En el caso Masood y Amri se cree que se radicalizaron en la cárcel. De hecho, pasó lo mismo con el francés Chérif Kouachi, autor junto a su hermano del ataque a la revista satírica Charlie Hebdo. Kouachi también estuvo en prisión y ahí radicalizó su ideología.

Excepto en el caso de Masood, que se distingue del resto por tener 52 años, la mayoría de los autores de los ataques tienen edades comprendidas entre 18 y 35 años. Otros denominadores comunes es que son originarios o residentes en la zona.

Muchas de estas personas sus abuelos o padres llegaron a Europa a trabajar, pero aún se sentían vinculados a sus países, tenían una nacionalidad. En el caso de los Kouachi, por ejemplo, eran franceses y como muchos de jóvenes contemporáneos se sienten excluidos por el origen de sus padres. Las ciudades europeas han creado guetos para los inmigrantes y sus hijos, que ya tiene la nacionalidad del país. Estos jóvenes, además, se sienten excluidos porque tiene dificultades para estudiar o trabajar. Son personas sin esperanzas en Europa, que se convierten en caldo de cultivo de la ideología del ISIS, que les promete lo que no han tenido: una identidad y la idea de pertenecer a un grupo.

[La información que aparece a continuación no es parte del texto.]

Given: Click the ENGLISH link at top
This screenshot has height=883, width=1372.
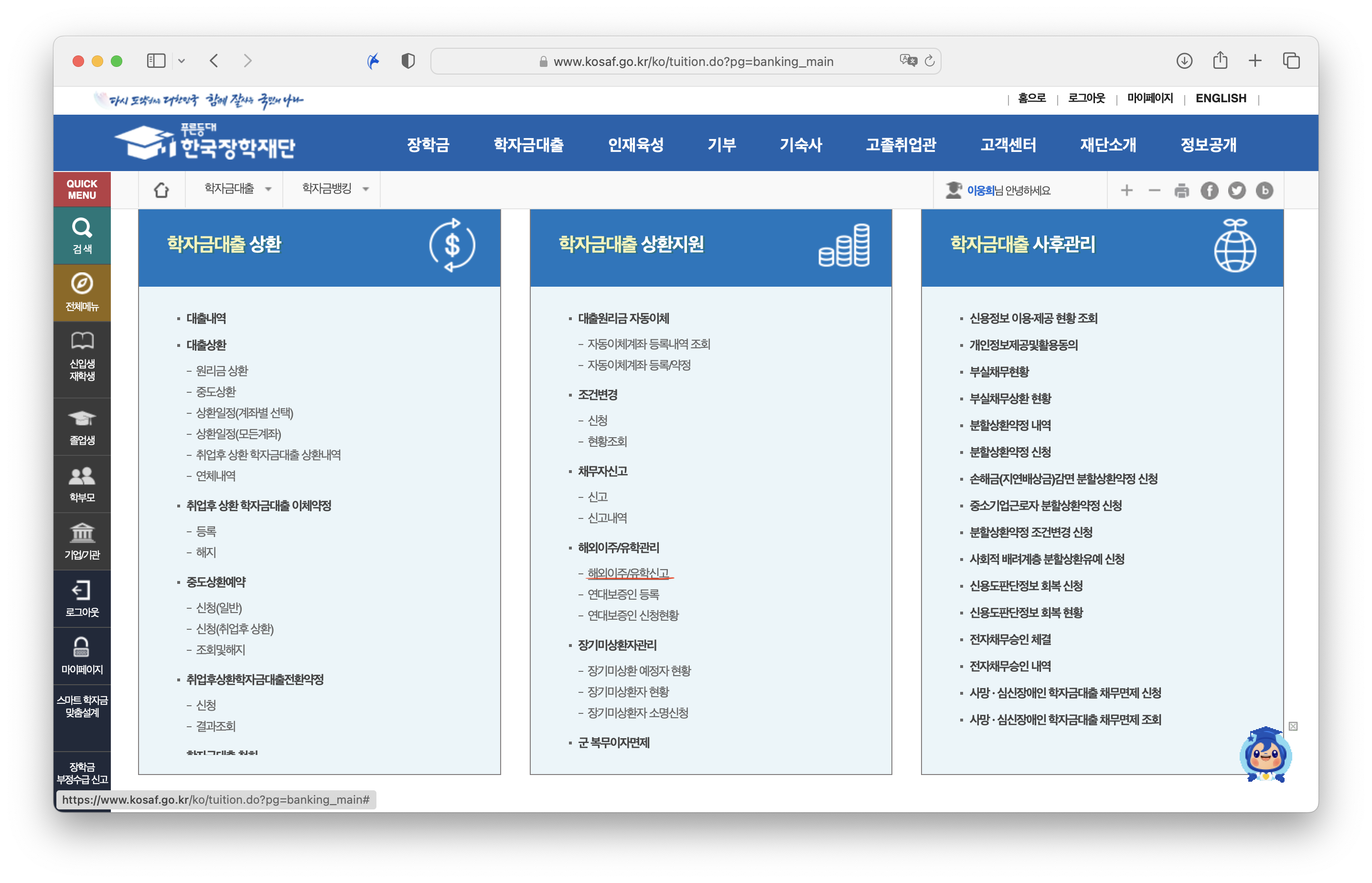Looking at the screenshot, I should 1221,98.
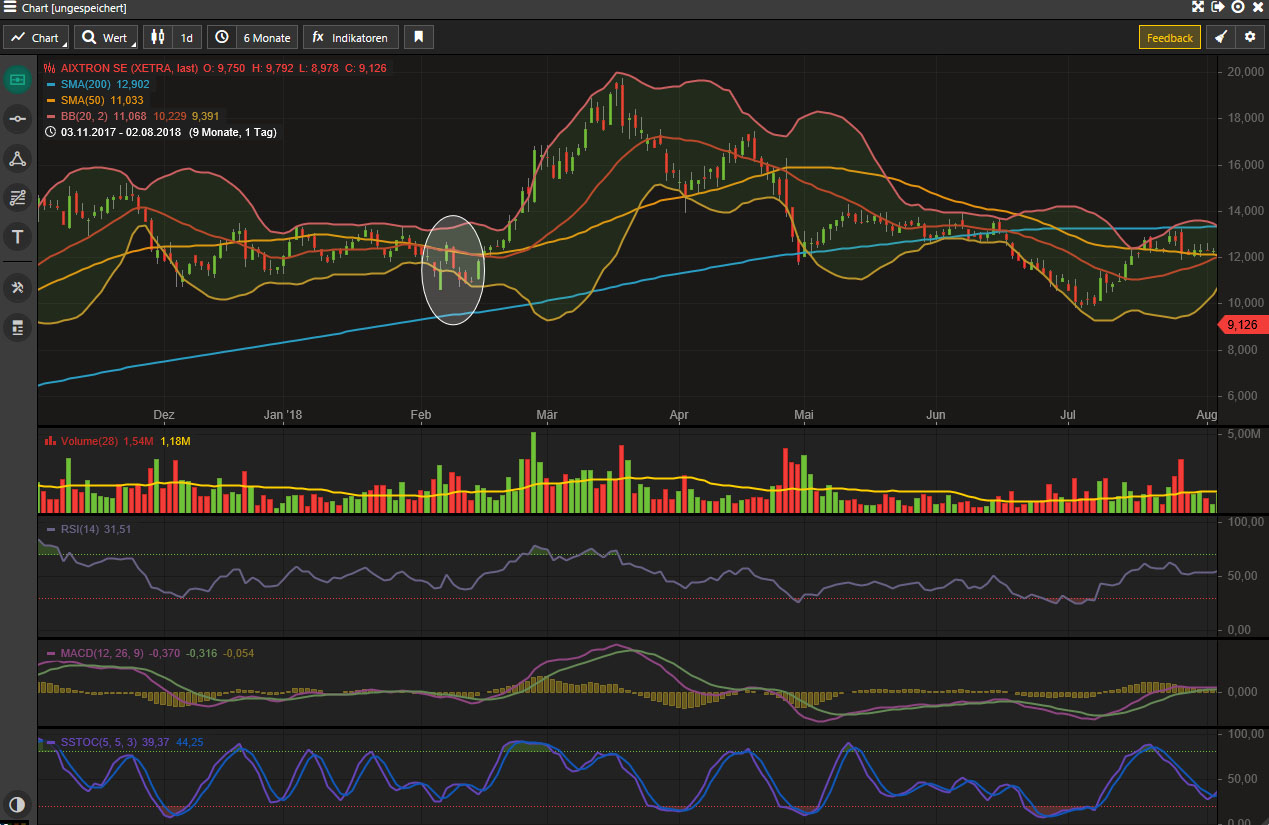Activate the Fibonacci lines tool

17,197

Los atentados perpetrados recientemente no requieren de una gran elaboración como los del 11-S u 11-M. Pistolas, cuchillos, vehículos, elementos que sirven para realizar atentados que prácticamente ni necesitan de planificación ni presupuesto. Estos ataques responden a la llamada del Estado Islámico que instó los jóvenes que viven a Europa a atacar los países de este continente con elementos que tengan a su alcance. Esto ha llevado esta frenética ola de atentados que, además, deja la sensación que mi ciudad puede ser la siguiente.

Este modus operandi, de lobos solitarios armados con elementos cotidianos, hace que a la policía se le escape de sus manos. Muchos de los autores de estos atentados, ni tan siquiera estaban siendo controlados o bajo vigilancia de las fuerzas de la seguridad como Masood.

Y también es diferente quien reclama el ataque. Nada tiene que ver Al-Qaeda con Estado Islámico. Al-Qaeda tenía, y tiene, una estructura jerárquica, donde los atentados se planeaban de arriba hacia abajo y los atacantes cumplían órdenes.

En el ISIS, en cambio, este orden jerárquico no existe y cualquiera puede planear su propio atentado. Dejan carta blanca al autor para que escoja su arma, su modus operandi y su acción. Solo tienen que hacerlo en nombre del Estado Islámico.

Al-Qaeda organizaba en la sombra, oculto, ISIS insta a los ataques en abierto y por Internet. El Estado Islámico ha sabido expandir su ideología por las redes sociales y llegar a jóvenes que están a miles de kilómetros para que atenten en las zonas donde viven. Muy diferente a Al-Qaeda. En el 11-S los autores fueron un egipcio, un libanés, un hombre de Emiratos árabes y 16 saudíes, muchos de ellos ni tan siquiera vivían en Estados Unidos y viajaron expresamente para perpetrar el ataque.

Además, Al-Qaeda funcionaba con células que la policía podía desarticular. Ahora bien, ¿cómo combates a un hombre solo que decide atentar por su propio pie y se radicaliza viendo vídeos por Internet?

Europa se está acostumbrando a esta nueva forma de terror, que ya se viene dando en países de Oriente Medio o Nigeria, donde los atacantes son personas de la zona y, prácticamente, sin recursos para atentar. Ello deja una sensación de vulnerabilidad y desconcierto. En cualquier momento, cualquier sitio puede convertirse en el escenario de un atentado y la policía no puede evitarlo.